● **PROBLEM REQUIREMENTS**
Pull out each line from the listing below that contains the word "width".

* Start DATASET CONTENT *

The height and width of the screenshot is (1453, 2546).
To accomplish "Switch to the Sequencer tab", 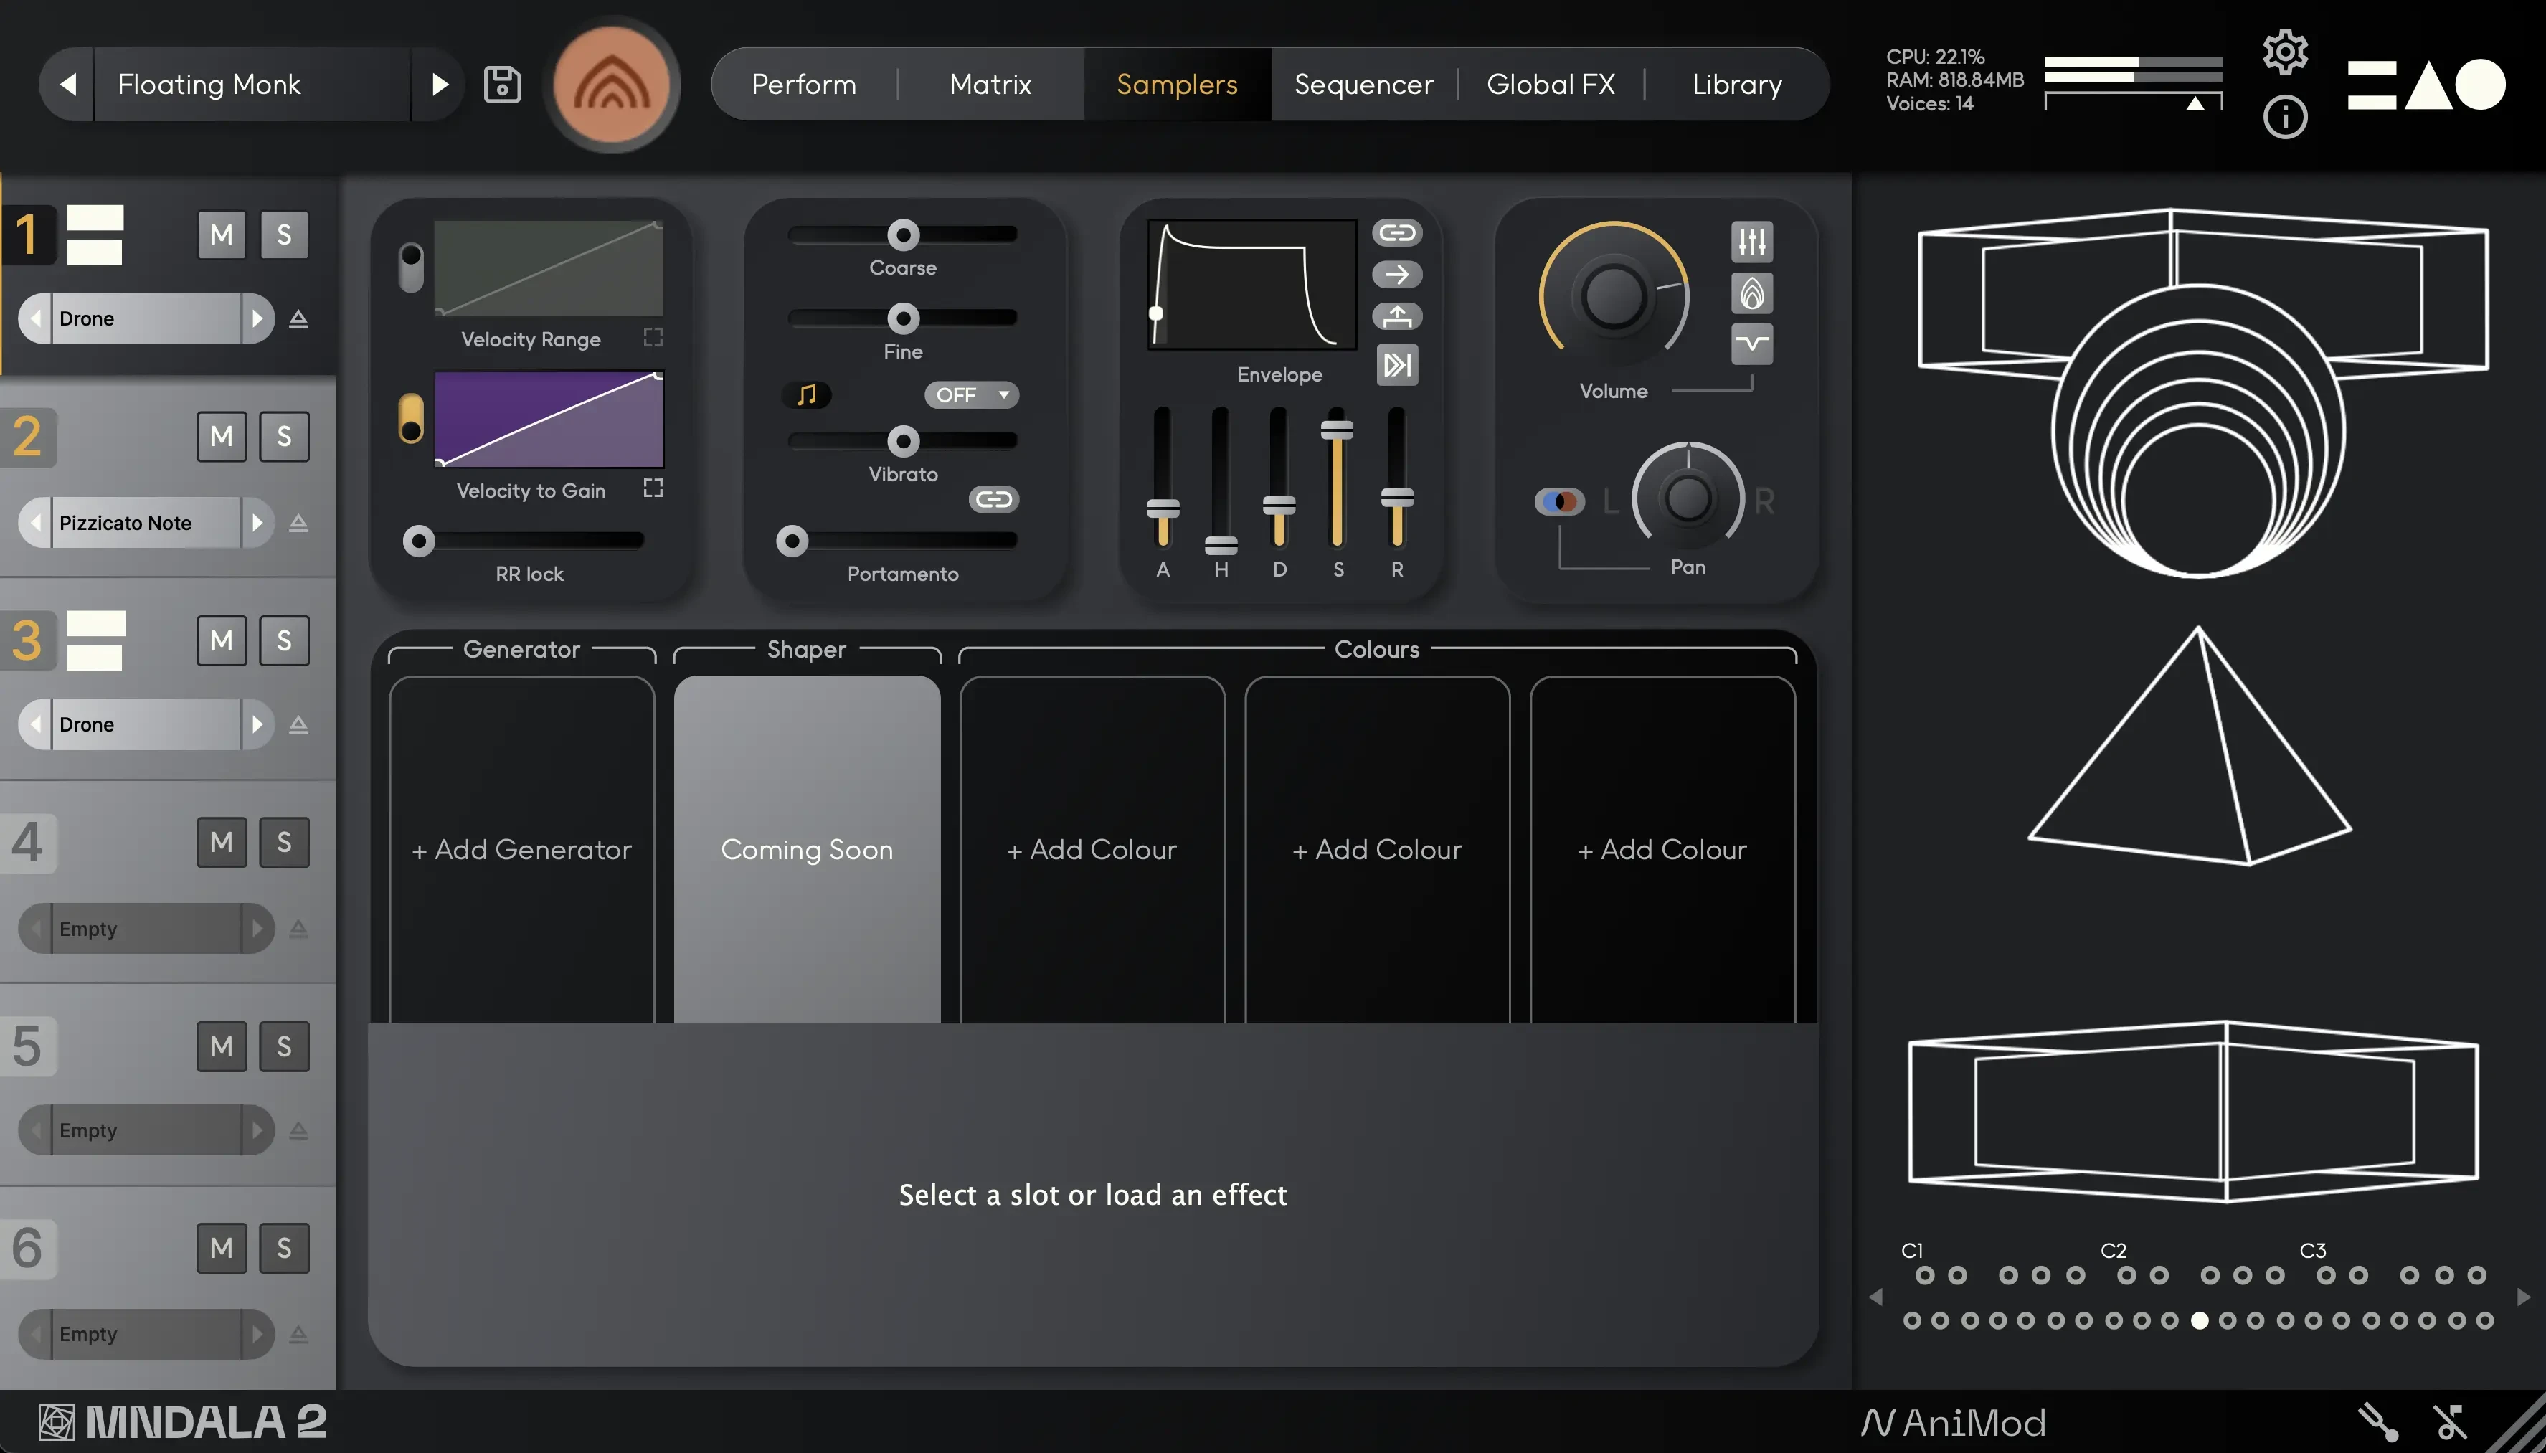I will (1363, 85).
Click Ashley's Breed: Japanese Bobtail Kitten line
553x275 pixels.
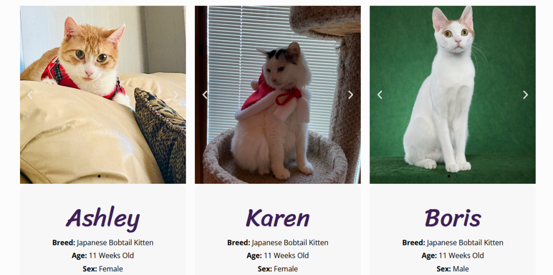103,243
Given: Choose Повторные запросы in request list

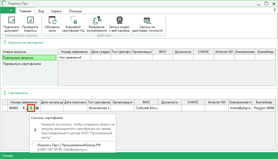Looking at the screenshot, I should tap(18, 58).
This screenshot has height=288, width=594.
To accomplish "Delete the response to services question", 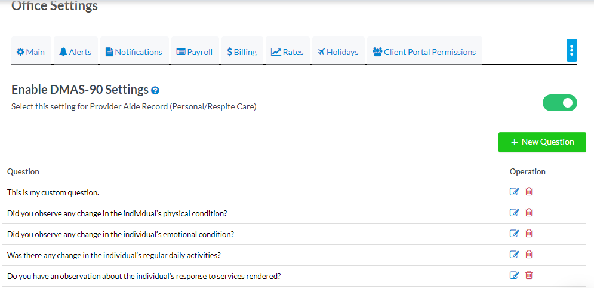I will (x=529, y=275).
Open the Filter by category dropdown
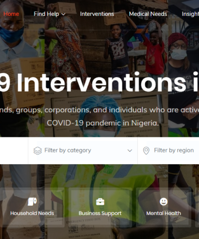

* End DATASET CONTENT *

● **ANSWER TO THIS TASK**
The height and width of the screenshot is (1453, 2546).
This screenshot has height=288, width=594.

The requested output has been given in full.